George Morris joined ITS as Director of Research Computing in January. Before arriving at Dartmouth, George was Chief Information Officer for Harvard University’s Arnold Arboretum and Weld Hill Research Center. His role at Harvard included research computing as well as leadership responsibility for the division’s administrative and academic computing services. George has also held scientific informatics leadership positions at biotechs and pharmaceutical firms including Genetics Institute, Wyeth, Zycos, and Novartis. Throughout his career, he led initiatives to integrate computing systems with research and development lifecycles to help companies innovate, discover, and develop novel therapeutics.
We asked George a few questions about his background, his interests, and why he made the move to Dartmouth.
Why did the Director of Research Computing position appeal to you?
The primary appeal lies in the transformational nature of this role at Dartmouth. Secondly, it’s an opportunity to return to my passion for research. I join Dartmouth at a unique point in time where there is a vast appetite across all levels to leverage resources and talent in research computing. Higher education institutions across the globe are increasingly looking to research computing as a means to attract and retain faculty, drive student success, and compete for research grants. It is my view that success in this role will greatly enhance Dartmouth’s capabilities and standing. It is an immense challenge that I relish.
What would you like to accomplish in your first year as Director of Research Computing?
I hope to accomplish many things, but my priority is to work collaboratively with Dartmouth’s faculty and IT community to build a common vision of high-performance computing. By doing so, we can leverage the vast amount of talent and resources already in place and simplify researchers’ usage.
[Ed. note: In order to solve large problems in science, engineering, or business, high-performance computing aggregates computing power in a way that delivers greater function than one could receive from a typical desktop computer or workstation.]
To remain competitive, Dartmouth must define a high-performance computing vision that meets today’s diversity in supply and demand. Our vision involves harnessing the power of the Discovery cluster and other high-performance computing resources available at Dartmouth; looking towards promising cloud-based opportunities; and working with our most important resource: people.
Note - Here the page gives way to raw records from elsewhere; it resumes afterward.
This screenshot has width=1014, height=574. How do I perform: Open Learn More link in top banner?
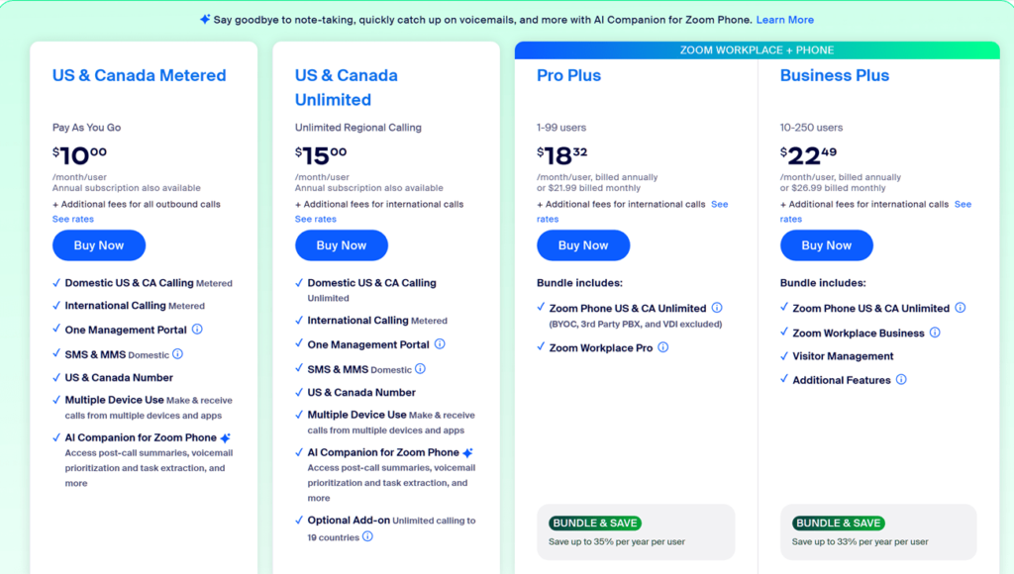(x=784, y=20)
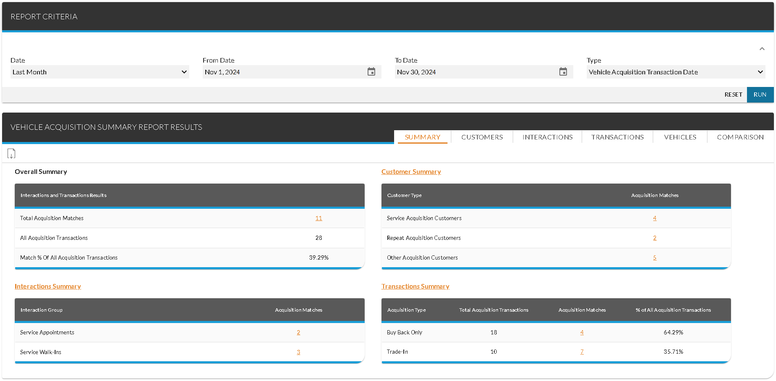Open the Transactions tab
The image size is (776, 381).
tap(617, 137)
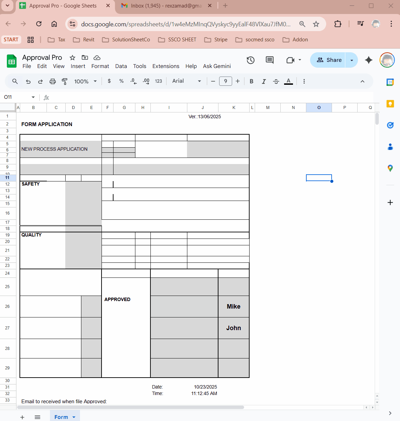This screenshot has height=421, width=400.
Task: Click the print icon in toolbar
Action: click(x=53, y=81)
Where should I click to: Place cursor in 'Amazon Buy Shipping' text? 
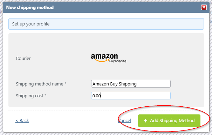(x=114, y=84)
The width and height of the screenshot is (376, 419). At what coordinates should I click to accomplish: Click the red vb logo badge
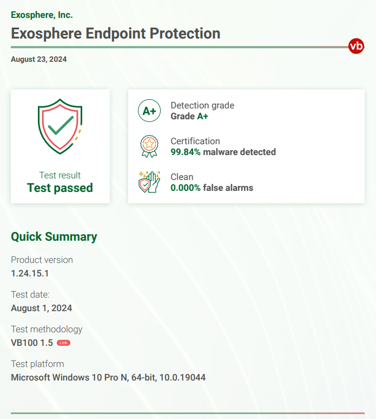[356, 46]
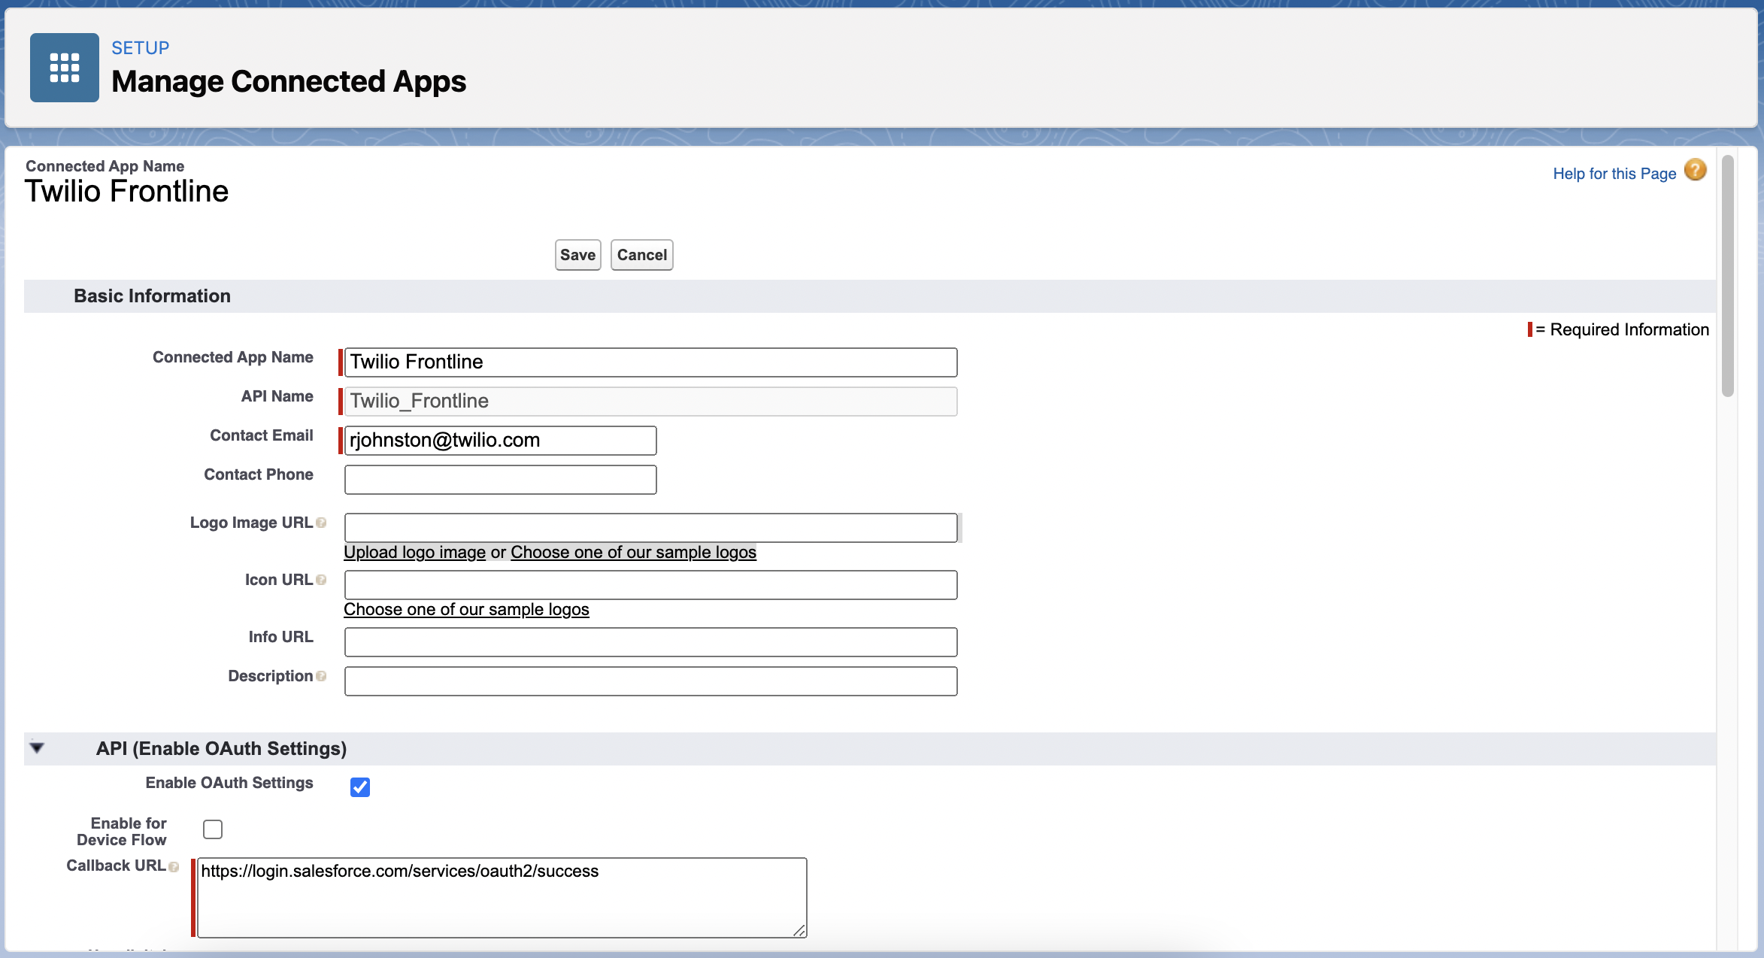Click the page vertical scrollbar
Image resolution: width=1764 pixels, height=958 pixels.
(x=1728, y=277)
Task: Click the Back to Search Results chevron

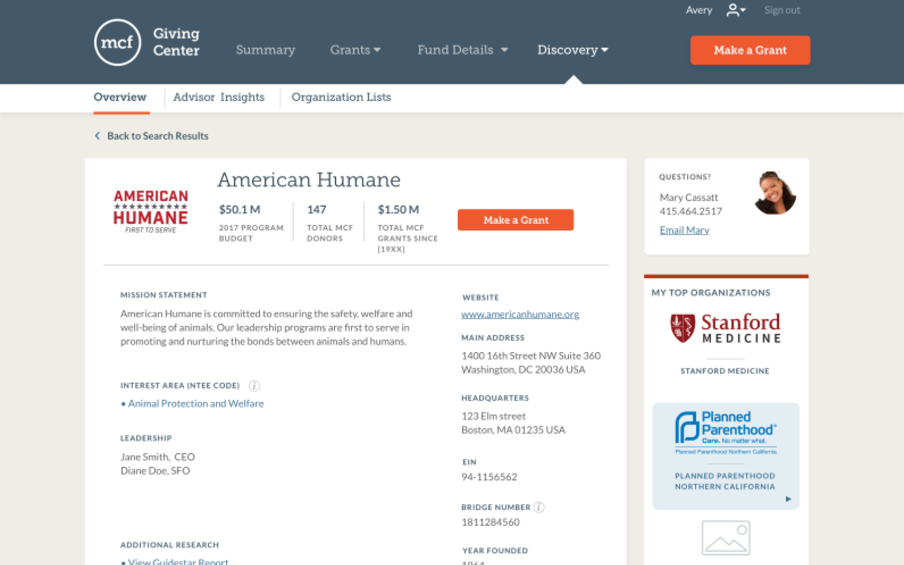Action: tap(97, 136)
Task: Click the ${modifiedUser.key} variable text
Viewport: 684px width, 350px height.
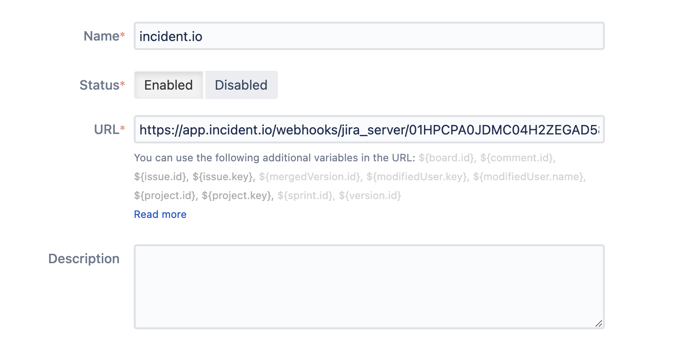Action: coord(416,177)
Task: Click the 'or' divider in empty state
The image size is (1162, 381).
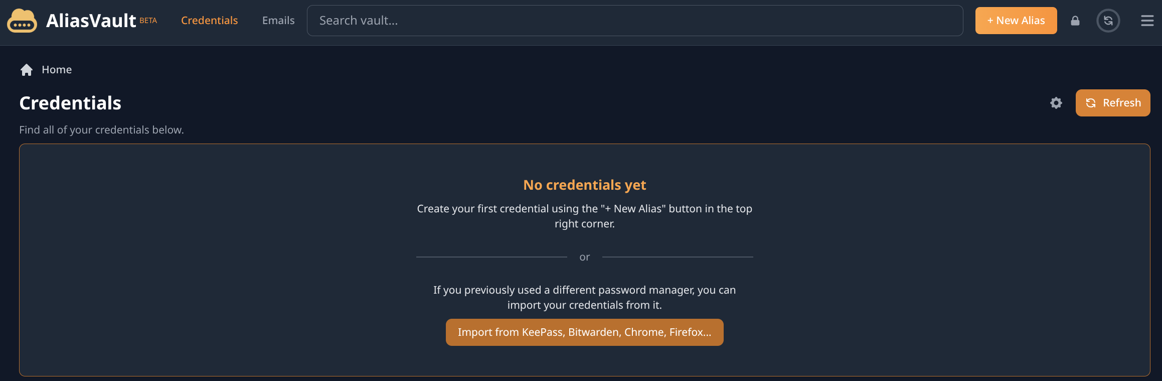Action: 584,257
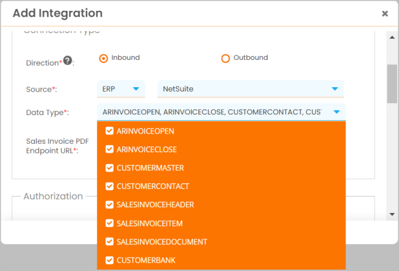
Task: Close the Add Integration dialog
Action: [384, 13]
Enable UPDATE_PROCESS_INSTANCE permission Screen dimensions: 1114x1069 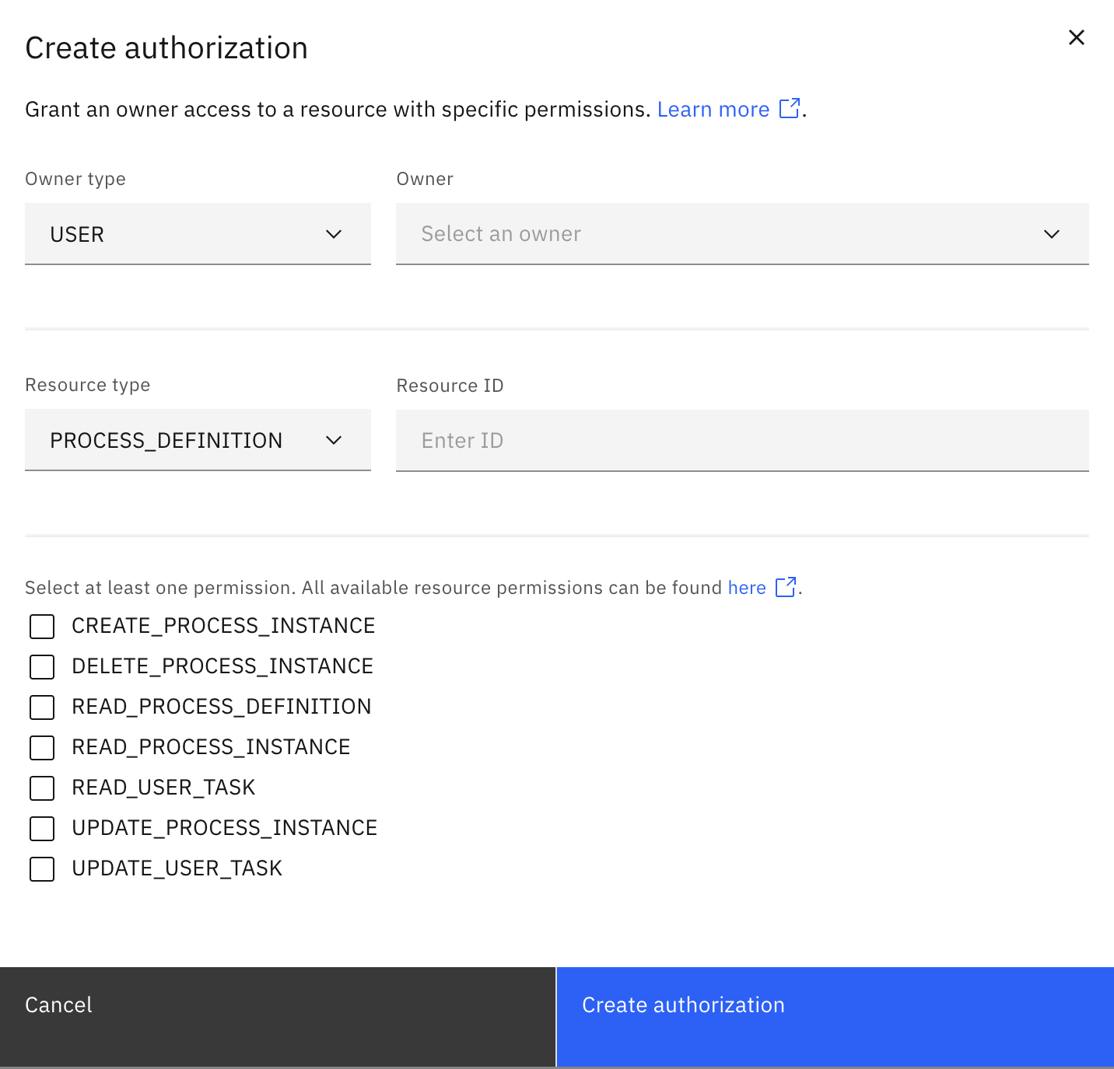(42, 829)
We aim to expand a core team that will work with faculty and ITS to weave research computing technology into the fabric of teaching and research at Dartmouth.
What is the most surprising little-known fact about you?
I’m a fairly mild mannered, low-key type of individual, but I have been an avid participant in amateur autocross and drift racing. This outlet permitted the “beast mode” in me to express itself. A squealing tire is a happy tire.
Where did you last go on vacation?
This past summer, I spent two weeks in Europe with my daughter, Emily: one week in France, and another in England. My trip to France included fulfilling a lifelong desire to visit the Normandy beaches. It was a very memorable trip and perhaps a capstone vacation with Emily before she attends college.
Read any good books lately?
Since I was headed to Europe for the summer, I most recently read D-Day: June 6, 1944: The Battle for the Normandy Beaches, by Stephen Ambrose. Since the summer, I’ve put a moratorium on recreational reading to focus on my transition to Dartmouth.
Are you using any new apps?
While not necessarily new, I have an increased appreciation for Waze, as I am commuting from my home in Salem as I transition to the greater Hanover area. It’s a terrific example of crowdsourced surveillance of traffic conditions.
Anything else you’d like us to know about you?
Before moving into the world of computing, I performed laboratory research in gene expression. My first job was working as a lab tech at MIT for Dr. Susumu Tonegawa who won the Nobel Prize in Medicine. It was quite the experience for me at such an impressionable age.